Is It Time To Re-Engineer Near-Surface Seismic Refraction Methods?

Abstract

Most current near-surface seismic refraction operations are under-capitalized, they employ inefficient field procedures, and they deliver an outdated low resolution 2D product. In order to generate growth and more widespread use for environmental and geotechnical applications, it will be necessary to modernize the great majority of refraction operations. The most significant step will be the adoption of 3D methods, which emphasize the superior lateral resolution of geophysical methods, and which generate more detailed geotechnical models of the subsurface. Furthermore, greater use of amplitudes, the other 50% of the data, is recommended to resolve many ambiguities with model-based inversion, to generate density models, and to recognize inhomogeneities such as voids.

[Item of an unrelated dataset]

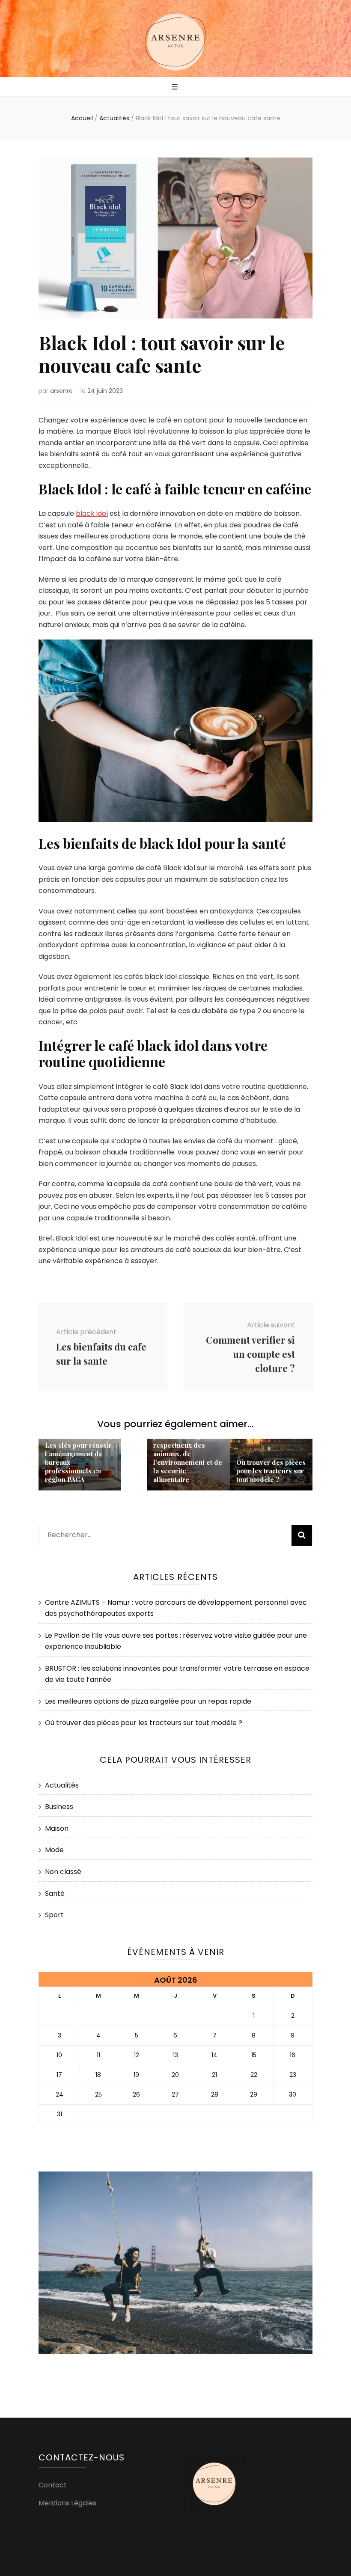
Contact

Implementing these advances will require more efficient approaches to data processing with full trace methods, such as the RCS, if the greatly increased volumes of 3D data and out-of-plane events are to be handled efficiently. Also, more efficient methods of data acquisition using roll-through methods with greatly increased channel counts are necessary for both 2D and 3D methods. These advances will require many geotechnical organizations to decide whether their core business is data acquisition and processing or alternatively, the provision of specialist geotechnical services through the interpretation and integration of results. Most of the technology required to modernize refraction methods already exists. Its adoption is being hindered by an ``engineering culture' which emphasizes risk minimization, the strict adherence to standard procedures, the adoption of codes of practice and the use of ``proven' products, all of which encourage minimum standards rather than innovation and excellence.